それは、私、伊橋 織(いはし いおり)に掛けられた言葉で、その声に返事をしながら作業中の手を止め、声を掛けてきた人物の方を見た。
私のデスクの斜め前。そこは上司である課長の篠藤(しのふじ)の席。篠藤課長は私の方など見ず、ただ片手に書類を持ちそれを私の方に突き出していた。
緊張で若干声が上擦り、行動もぎこち無くなりながらも、差し出される書類を受け取った。
〝鬼課長〟そう影で呼ばれているだけあって、篠藤課長は私が書類を受け取る間さえも此方を見ることもなく、眉間に皺を寄せ視線は手元にある他の書類へ向けていた。
業界では大手の部類に入るこの会社に入社して三年。

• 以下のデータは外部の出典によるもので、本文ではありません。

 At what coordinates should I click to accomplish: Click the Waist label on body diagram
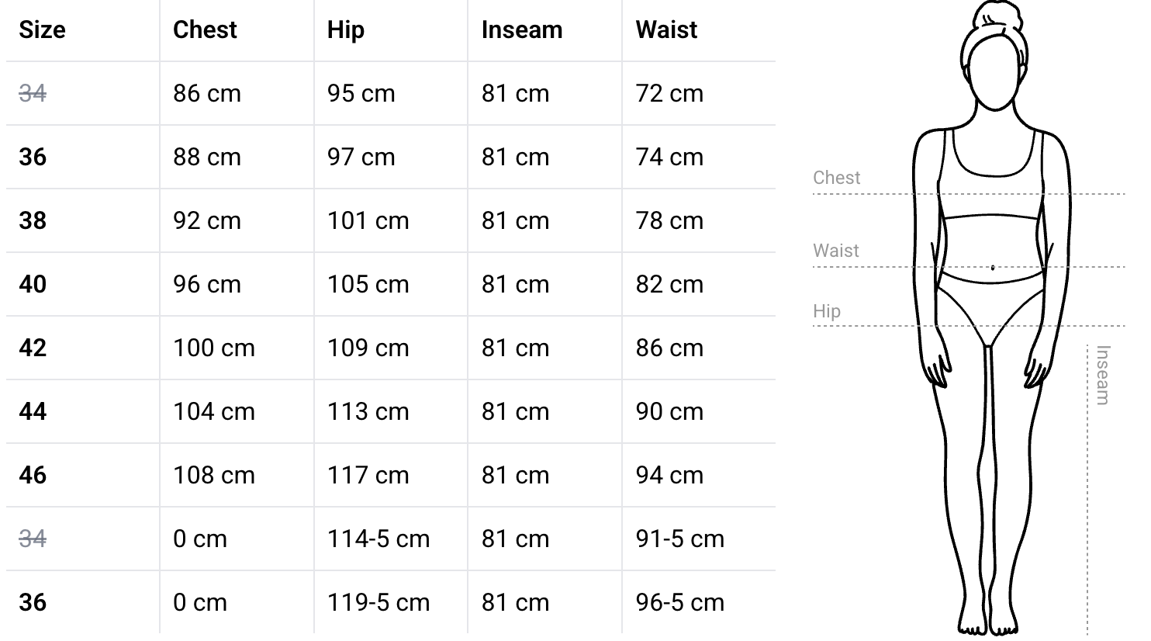click(835, 251)
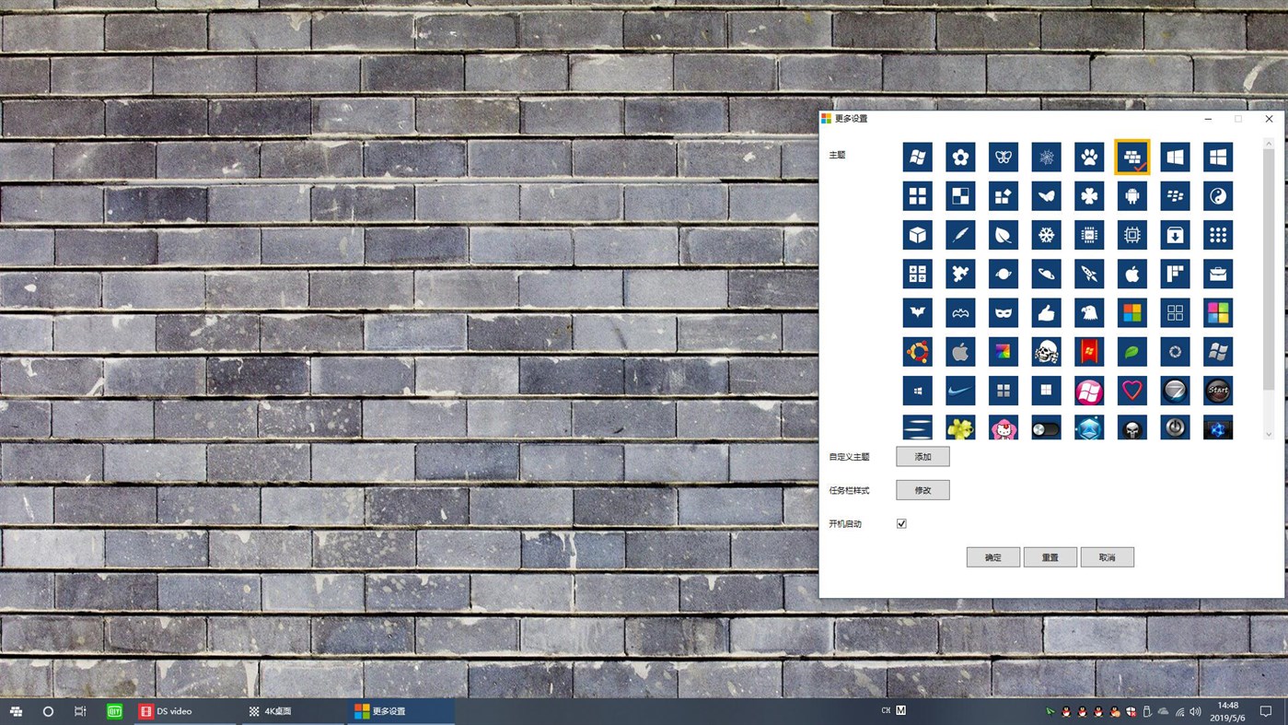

私は篠藤課長の笑った顔を見た事がない。それどころか、先輩達すら誰も課長のそんな顔は見た事がないという。
〝誰も笑った顔を見た事がない。〟
そう言うと語弊があるが、実際に取引先の相手に営業スマイルは見せたり、接点の多い男性社員には雑談の最中に笑う事もあるとは聞くが、私達女性社員には、営業スマイルさえも向けないのは事実だ。